Collection entries:

-- Opening Marker --

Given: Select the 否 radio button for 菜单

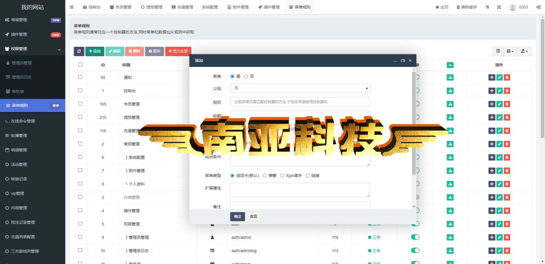Looking at the screenshot, I should pos(246,76).
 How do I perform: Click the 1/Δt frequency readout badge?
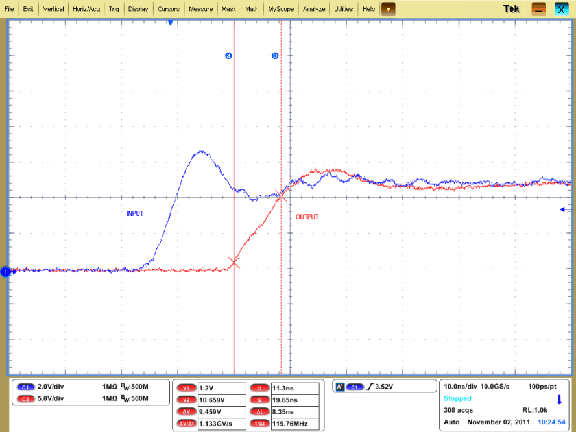[x=259, y=424]
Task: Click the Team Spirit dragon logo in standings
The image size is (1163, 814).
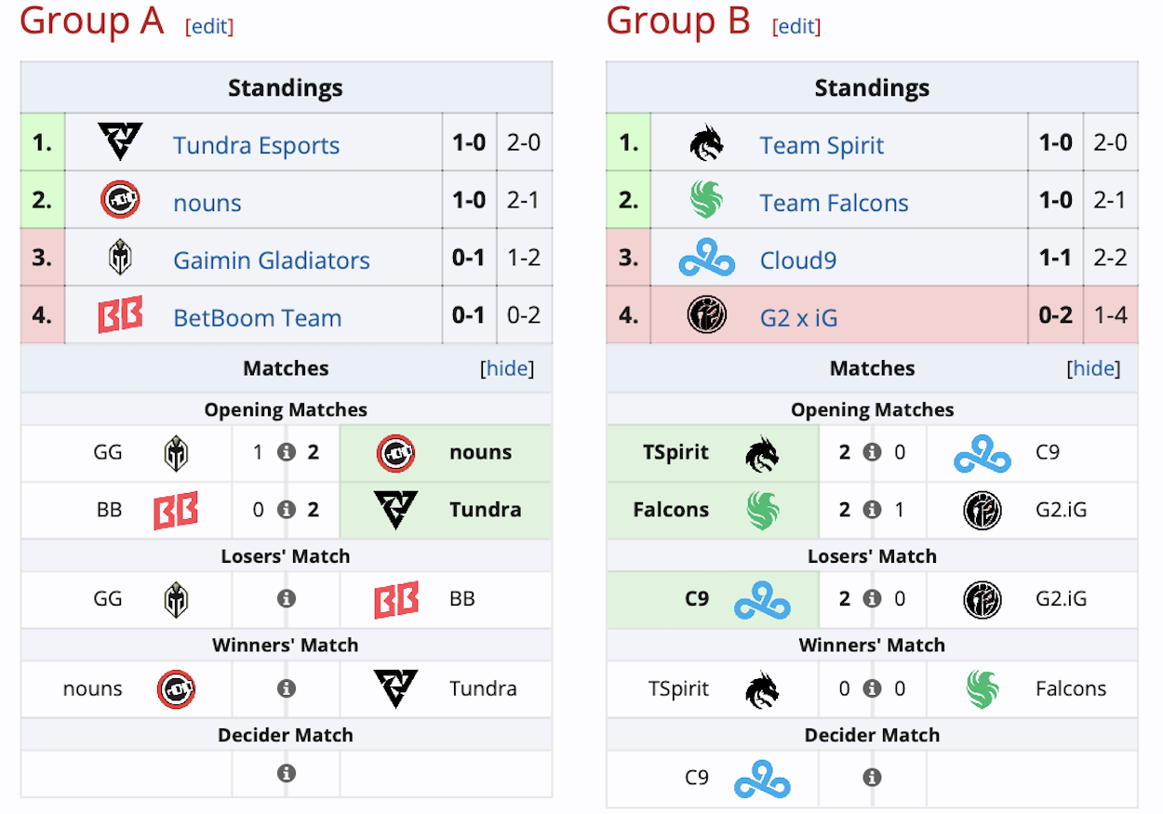Action: [x=706, y=143]
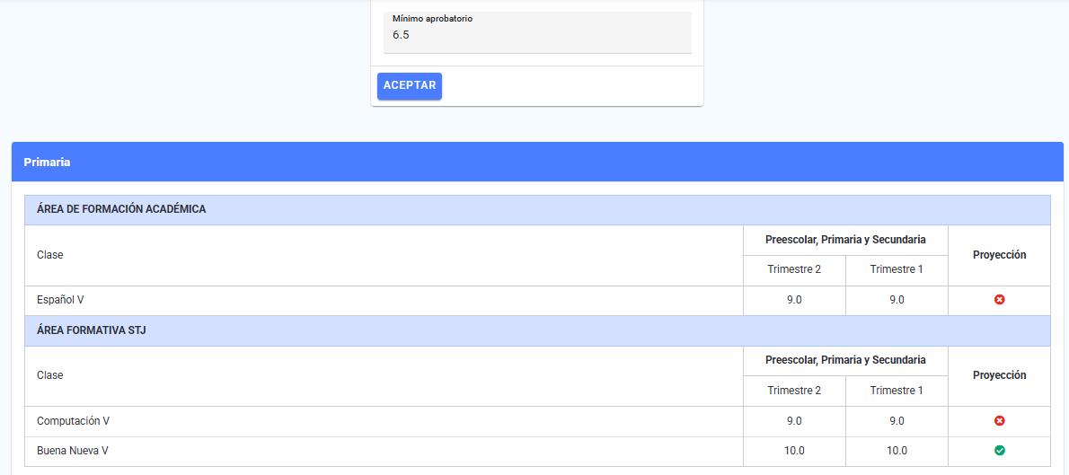This screenshot has width=1069, height=475.
Task: Click the Trimestre 1 column header in Área Formativa STJ
Action: click(897, 391)
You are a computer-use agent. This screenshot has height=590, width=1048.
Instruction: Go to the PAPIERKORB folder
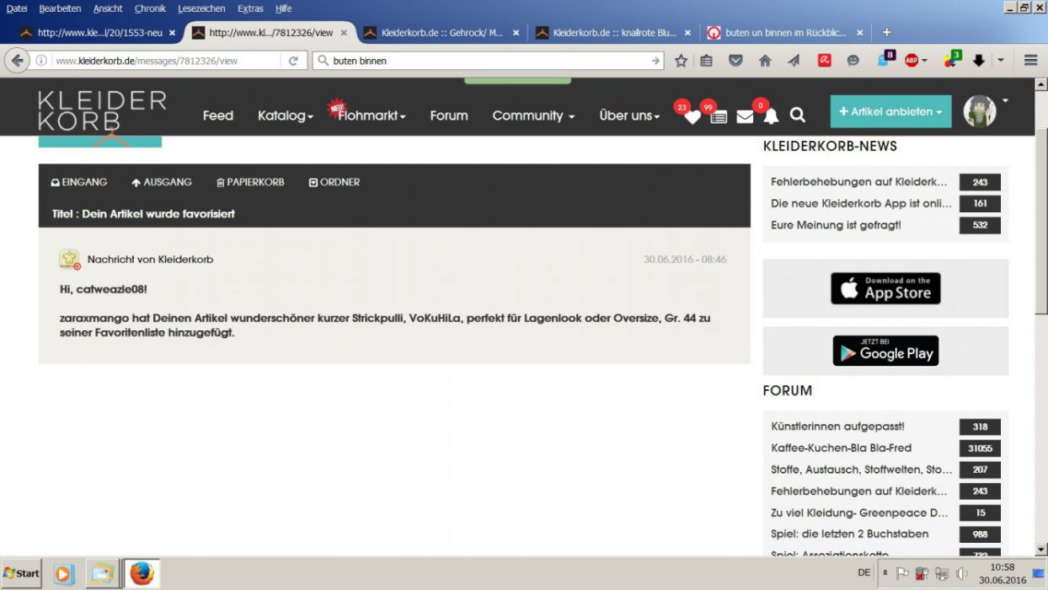pos(250,182)
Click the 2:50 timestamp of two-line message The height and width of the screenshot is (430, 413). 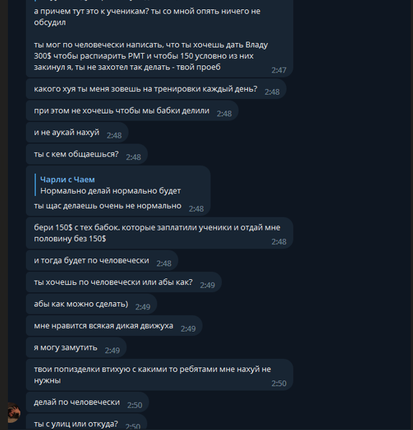279,383
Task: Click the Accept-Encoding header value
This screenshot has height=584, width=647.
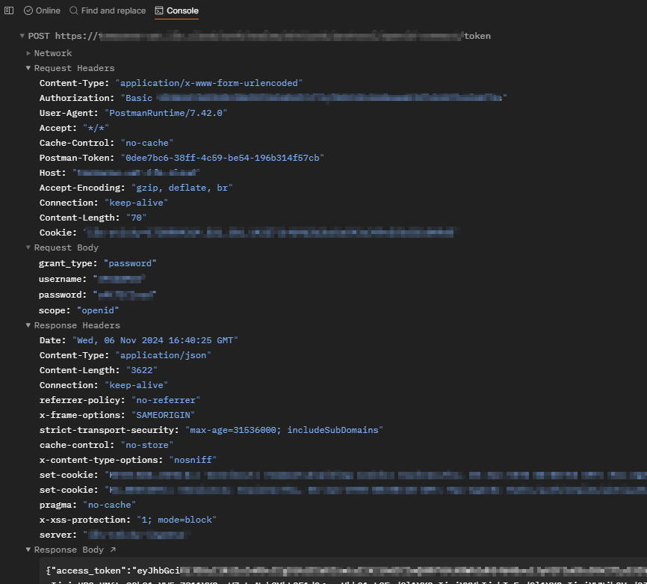Action: point(182,188)
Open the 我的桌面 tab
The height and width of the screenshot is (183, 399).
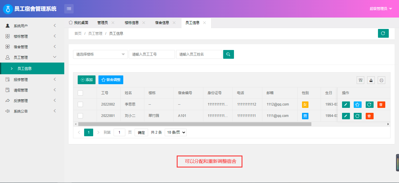pos(79,23)
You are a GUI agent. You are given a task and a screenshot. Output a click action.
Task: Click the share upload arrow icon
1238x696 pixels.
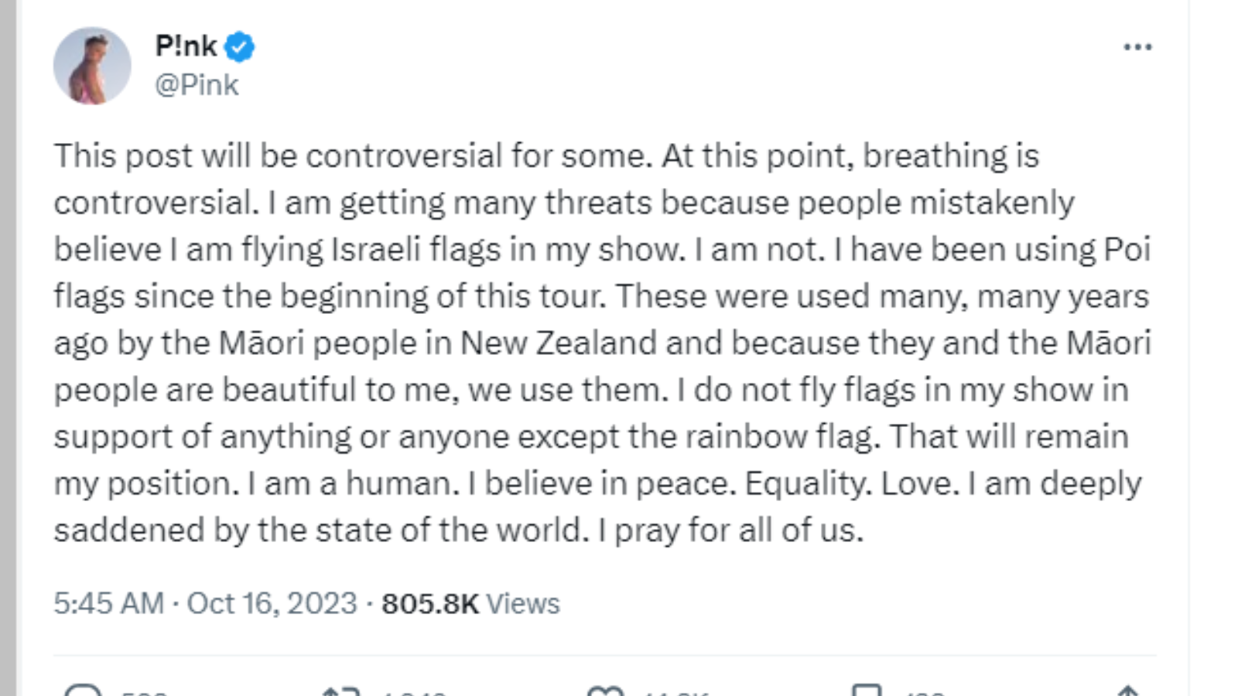(1128, 691)
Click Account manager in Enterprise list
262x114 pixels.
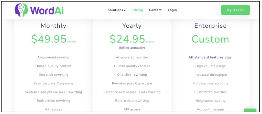[210, 109]
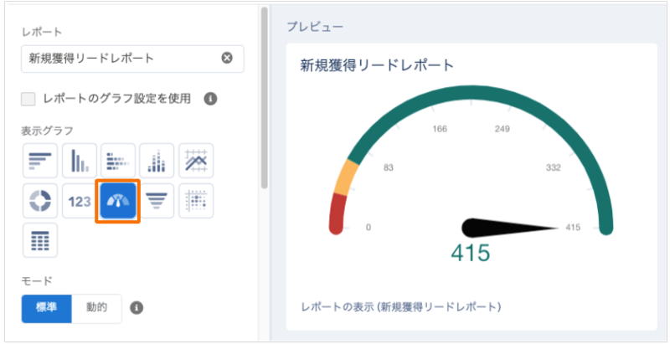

-- Closing Marker --

EXERCISE DIRECTIONS →
Your task is to give again, unchanged, the lines from the line that contains "1238x696 pixels." to the end of the records. Include both end lines but no pictures.

RESPONSE BELOW →
1238x696 pixels.
(1128, 691)
Click Account manager in Enterprise list
262x114 pixels.
[210, 109]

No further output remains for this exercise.